To home, cursed as it was. Whatever unpleasant plan the Lutin ally and his evil looking black horse might be hatching would be best served by a swift abortion in the nest.
Crawp! Grok! The crow clicked its beak and kept its unwavering black gaze upon the dangers it perceived on the rock ledge.
Rop! Rokk! Perturbed at being left behind the crow fluffed black feathers and sent a noisome sample of corvid ire plummeting to the ground far below.
Circling around the girth of the oarwood trunk so his rapid decent would not be easily observed Buster ran down the tree with facile squirrel ease. Upon reaching the mid-level canopy foliage he began making his way toward the hill upon which the stone ledge rested. From branch to air a dizzying height from the forest floor he leaped to another branch without much slowing. He traversed the forest tree to tree almost as swiftly as someone mounted on a horse might on the forest floor.
By the time he arrived nearer the ledge he saw that the human was stowing his survey equipment. With a few terse words to his allies the man turned his mount toward a path off the ledge. The Lutins fell into a loose gaggle trailing behind the black horse without scout, outrider, or rear guard.
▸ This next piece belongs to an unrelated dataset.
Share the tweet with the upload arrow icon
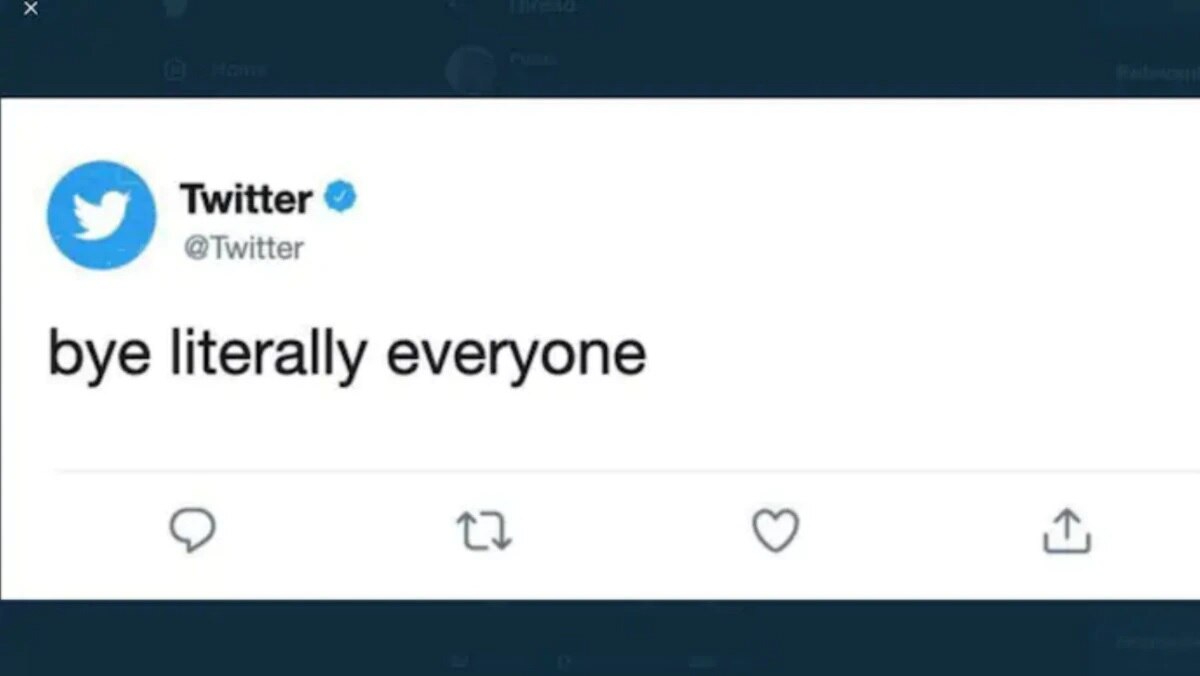Image resolution: width=1200 pixels, height=676 pixels. point(1066,531)
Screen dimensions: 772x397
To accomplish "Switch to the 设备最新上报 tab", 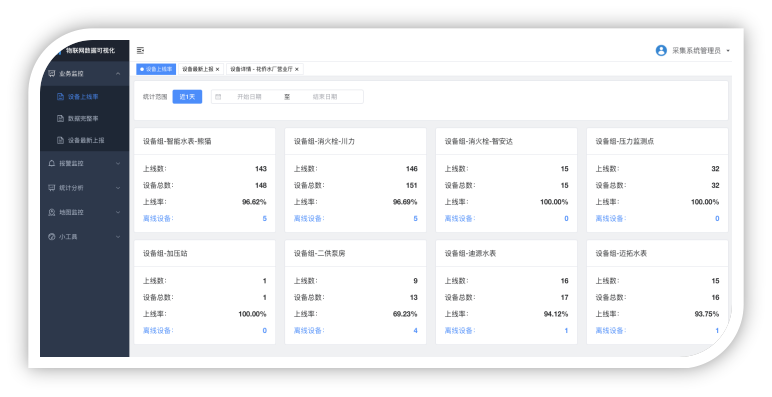I will click(x=197, y=69).
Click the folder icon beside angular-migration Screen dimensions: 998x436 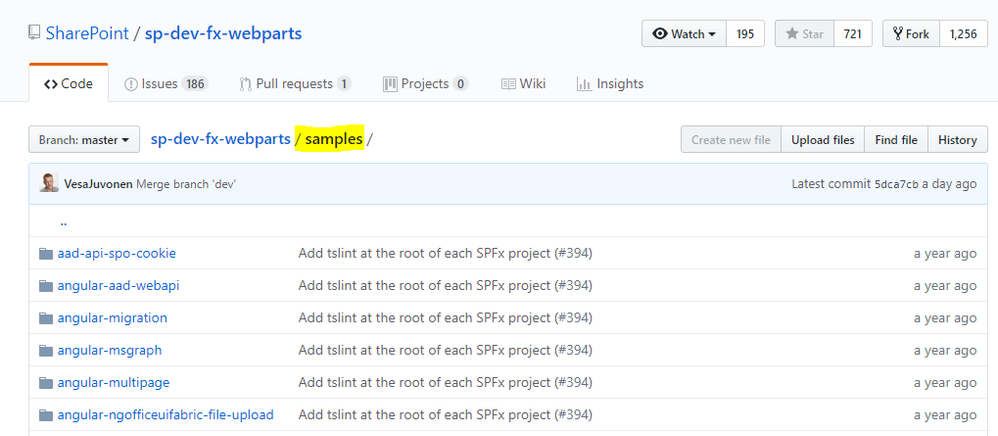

So confident they were that no enemy might be about they took no precautions to obscure signs of their passage. Buster followed some distance behind as stealthily as he might, avoiding the vegetation lashing his sixty-plus pound frame would cause jumping limb to limb. It was not long before sight of the trailing dire wolf and its rider provided him an idea as nefarious as anything Nasoj could ever concoct.
Quickly selecting a green seed-cone from a forest conifer, a small thing about the same weight as a precious lead sling shot but slightly larger and festooned with short, sharp spikes Buster closed rapidly. Carefully weaving his way through the foliage he closed from a distant pursuit to get within sling range. Several tens of feet above the small survey group Buster easily evaded the occasional rearward glance engendered by his sometimes noisy pursuit. The trailing Lutin looked back, but never up.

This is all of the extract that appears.